-- Page text --
►

Over the years, I've heard lovely introductions from people who are true fans to just horrible introductions from people who act like they would rather be doing just about anything else to condescending introductions from people who seem to believe it is they who should be getting introduced rather than the author.

Some examples (you decide which category they fit):

"One of the panelists is a former student of mine who has been obsessed with this subject since he was a small boy, and the other has published 13 books for whatever that is worth."

"Um, I'm horrible at pronunciations, so I'll probably get this wrong. In fact, I'll just let the author say her own name."

"We'll have a panel discussion and then we'll take questions from the audience, but hopefully, we'll be out of here in time for the Michigan game."

"I haven't actually read any of the author's books, but I've heard some people say that they are good."

◄

-- Required tasks --
a - Answer these questions from the passage on author introductions:
(i) How many books has the second panelist published, according to the first quoted introduction?
(ii) Which game does one introducer hope everyone will be out in time for?
(iii) What does the introducer who is bad at pronunciations leave for the author to do?
b - Carry the passage on author introductions forward from its last quoted example.

-- Information provided --
►

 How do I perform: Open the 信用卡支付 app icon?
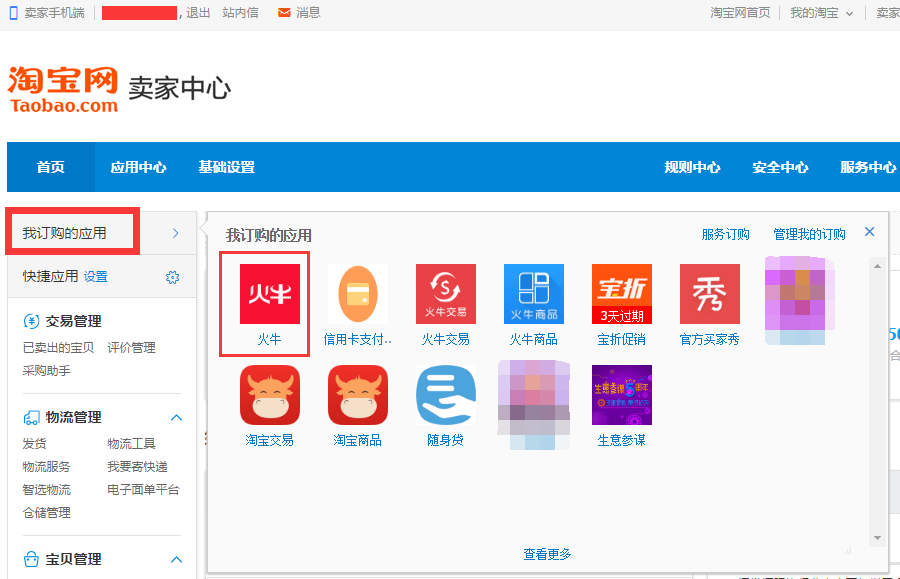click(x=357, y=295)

◄
►

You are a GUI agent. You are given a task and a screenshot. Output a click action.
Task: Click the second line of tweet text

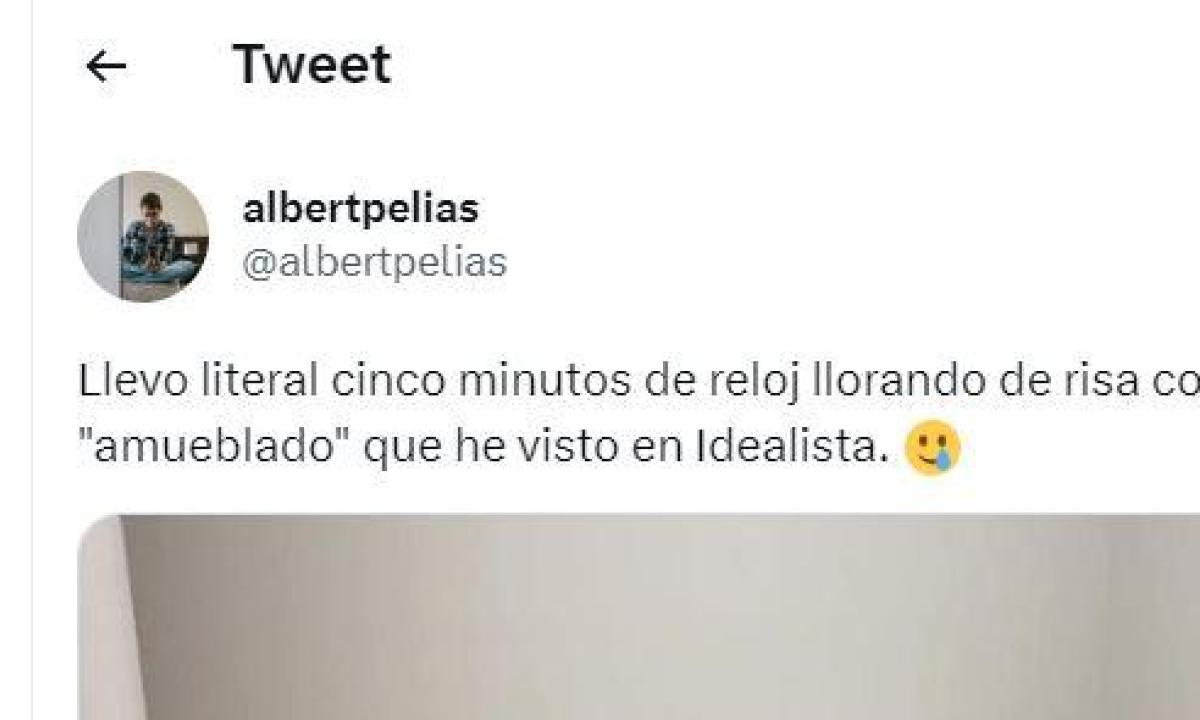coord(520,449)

◄

-- Results in order --
a -
(i) 13
(ii) The Michigan game
(iii) Say her own name

b -
"I'm sorry to those of you who have tried to reach me in the last few days. I have been finishing the book written by the author, and I just couldn't put it down."

What memorable introductions have you been privy to? We would especially love to hear from authors who no doubt have heard it all.

Virginia Festival of the Book - Families Coming Together: Fiction and Memoir

One of the great joys of Charlottesville is poking around the incredible number of bookstores that this town boasts and supports. Used bookstores, independent bookstores, and large chain retailers — C-ville has them all. Many of the events of the Festival are held in these bookstores.

One of my favorites is the New Dominion Bookshop on the Pedestrian Mall. I scored nine new Newbery medal winners before our Friday session began. Nine! As a family, we've been reading Newbery award winners for years, and we strive to own them all. We love to scour bookstores in places we visit to see what we find, and we get excited when we find one of the hard-to-find titles. Scoring nine is really quite the feat. Because there are more than 80 (the first Newbery was awarded for the 1922 book The Story of Mankind) titles that have earned the award, we collect them in paperback. To date, we have acquired more than 50. More about Newbery books in a future post.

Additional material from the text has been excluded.